While Ahmed’s work definitely shows iconoclastic zeal, carpets are nonetheless what you might expect in a show of contemporary Islamic-influenced work. But Tuqan, herself a Palestinian raised in Kuwait, is keen to point out that it’s not all carpets and calligraphy, even if they inevitably have a presence. Among the 10 artists and designers under consideration for the £25,000 prize are a pair of fashion designers from Istanbul, Dice Kayak, who are showing clothing inspired by Byzantine mosaics and Islamic architectural details; and a “social designer” from Paris, Florie Salnot, who recreates traditional Sarahawi jewellery designs in bottle plastic and spray paint.

There is also Nada Debs, a successful forty-something furniture designer based in Beirut, whose concrete carpet, 9m x 3.5m, is inlaid with mother-of-pearl. “Of course it’s a reference to the flying carpets of The Thousand and One Nights,” says Debs, who grew up with her Lebanese parents in Kobe, Japan. “The concrete refers to the heaviness we now have in the Arab world.”

Dice Kayek artwork
Dice Kayek’s ‘Dome 2’

I meet Debs in Beirut – a city in the grip of both arrested and rampant development.

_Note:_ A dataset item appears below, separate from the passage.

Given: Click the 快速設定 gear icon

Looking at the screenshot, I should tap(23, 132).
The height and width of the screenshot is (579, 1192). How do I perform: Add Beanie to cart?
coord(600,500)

While developer Solidere is throwing up chichi apartment blocks that Qataris and Saudis are enthusiastically buying (though not living in), other corporate money is less keen to invest in this unsettled place. The day we visit the workshop in Ouzai, a mostly Shia suburb in the south where Debs has many of her pieces made, two bombs go off outside the Iranian Embassy not far away and there are more than 20 dead.

“It’s this uncertainty that makes us grab all the opportunities we have,” said Debs with a shrug. “It’s hard to plan ahead sometimes. But I can get things made here, and you couldn’t do that in London these days.”

Another designer, Najla El Zein expresses the same thought when we meet for lunch that day. Her poetic “Wind Portal”, 5,000 spinning paper windmills installed at the V&A during the London Design Festival in September, was made with some reluctance in Manchester. “They didn’t want to take any ownership,” she explained. “But artisans here get really involved.”

Through her artisan-made pieces, Debs has reconciled her Japanese upbringing and her Muslim roots. “It’s east meets east,” she says, showing me Zen-like boxes with marquetry decoration and brilliantly hued resin mirrors inlaid with mother-of-pearl.

Nasser al-Salem artwork
‘Kul’ by Nasser al-Salem

Typographer Pascal Zoghbi’s work is also a reconciliation, but of Arabic script with state-of-the-art digital production. Zoghbi works for international companies such as Wolff Olins and Google, and corporate clients, newspapers and magazines all over the Gulf, as well as teaching at the American University of Beirut.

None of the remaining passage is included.